Eine Informationsschrift des KDA der Evangelisch-lutherischen Landeskirche Hannovers.

Januar 2005: Das Jahr der Familie?

Nun ist es da, das Neue Jahr. Voller Hoffnung schauen alle hin, denn nun soll alles besser werden. Die Konjunktur, die Finanzen und der Arbeitsmarkt. Aber besonders haben sich Politiker aller Couleur die Familie auf die Fahnen geschrieben. Sie soll gestärkt werden, unterstützt in allen Bereichen, denn Deutschland braucht mehr Kinder, dringend! Fieberhaft wird überlegt, wie man die Menschen zur Familiengründung animiert.

Ein wichtiger Punkt ist dabei natürlich die Vereinbarkeit von Familie und Beruf. Die Bundesregierung will diverse Milliarden Euro bereitstellen, um die Betreuung von Kindern unter drei Jahren zu verbessern. Das ist ein ganz wichtiger Schritt! Man sollte sich jedoch davor hüten, darin die Lösung des Problems zu sehen.

Es ist doch so: Der gesetzliche Kindergartenanspruch beläuft sich auf einen Vormittag. Damit schafft man mit sehr viel Glück einen Halbtagsjob. Ganztagsplätze sind rar, flexible Betreuungszeiten sowieso. Es wird auch nicht wirklich besser in der Schule: Fünf Stunden garantieren „Betreute Grundschulen“. Nachmittags- und Ferienbetreuung, Mittagessen, Schulaufgabenbetreuung - Fehlanzeige!
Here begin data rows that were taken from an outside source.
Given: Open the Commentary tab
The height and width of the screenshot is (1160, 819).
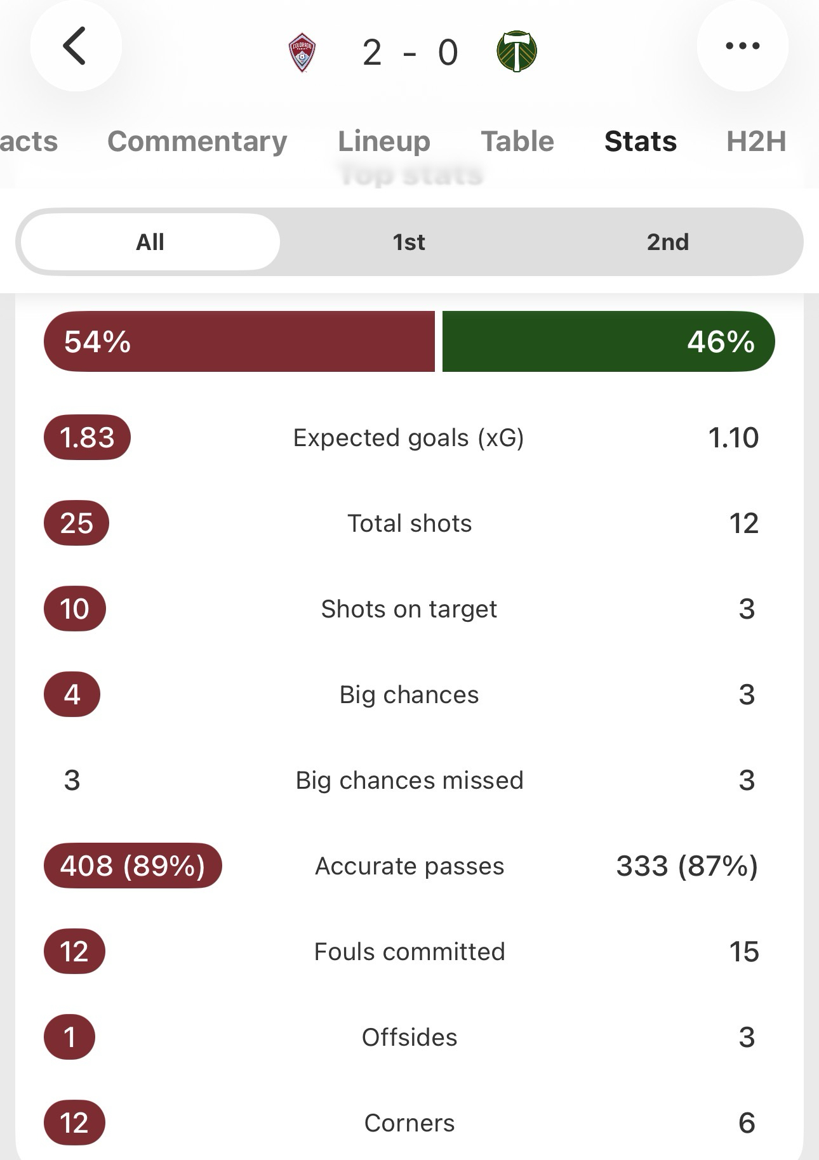Looking at the screenshot, I should 197,141.
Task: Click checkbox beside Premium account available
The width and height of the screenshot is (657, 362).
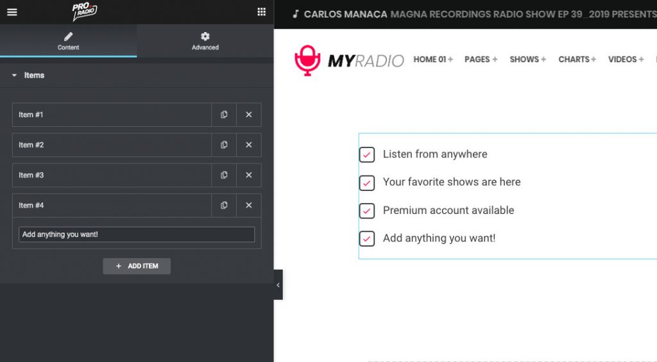Action: coord(367,211)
Was nützt aber die flexibelste Tagesmutter, wenn die Eltern spätestens in der Schulzeit voll im Regen stehen?

Alltag in einer großen deutschen Krankenkasse : Eine Mutter bittet um Urlaub, weil der Kindergarten geschlossen hat. Obwohl kein Engpass vorliegt, wird ihr Antrag mit den Worten abgelehnt: „Dafür hat man doch eine Oma“. Die Oma wohnt 400 km entfernt. Die Mutter sucht händeringend kurzfristig eine Alternative. Wie es wohl ihr und dem Kind bei dieser „Abschieberei“ geht?

Jüngste Umfragen haben auch gezeigt, dass es schlicht falsch ist, für fehlende Geburten ausschließlich die Betreuungsmöglichkeiten verantwortlich zu machen. Diese Diskussion reduziert Kinder auf Betreuungsobjekte und zukünftige Rentenzahler. Wo bleibt eigentlich die Familie?

Trotz Kindergeld sind die finanziellen Belastungen ernorm, wenn plötzlich ein Einkommen ganz oder halb wegfällt.
Familienfreundliches Wohnen? Höchstens in Neubaugebieten am Stadtrand oder im Umland. Familienpause? Eine lästige Auszeit. Flexibilität am Arbeitsplatz für Mütter und Väter? Eine Seltenheit. Orte auch für Kinder? Das „Kinderparadies“ am Eingang. So „lieb“ ist uns unsere Zukunft.

Und obendrein macht die allgemeine wirtschaftliche Verunsicherungden Kinderwunsch nicht gerade leichter. Ob Paare wirklich Kinder bekommen, wenn der eine Arbeitsplatz gerade gestrichen und der zweite in Gefahr ist? Und ob man Lust auf „Familie“ bekommt, wenn in der schönen, neuen, „betreuten“ Arbeitswelt die Familie nur noch am Wochenende stattfinden darf?

Wir haben gerade wieder die Geburt eines Kindes gefeiert, das mit seinem Kommen Hoffnung für die ganze Welt brachte. Wäre Jesus 2000 Jahre später geboren, so frage ich mich, was hätte die heilige Familie wohl bewegt, nachdem die Weisen sie verlassen hatten? Ob es denn
wirklich nur eine geeignete Kinderbetreuung gewesen wäre?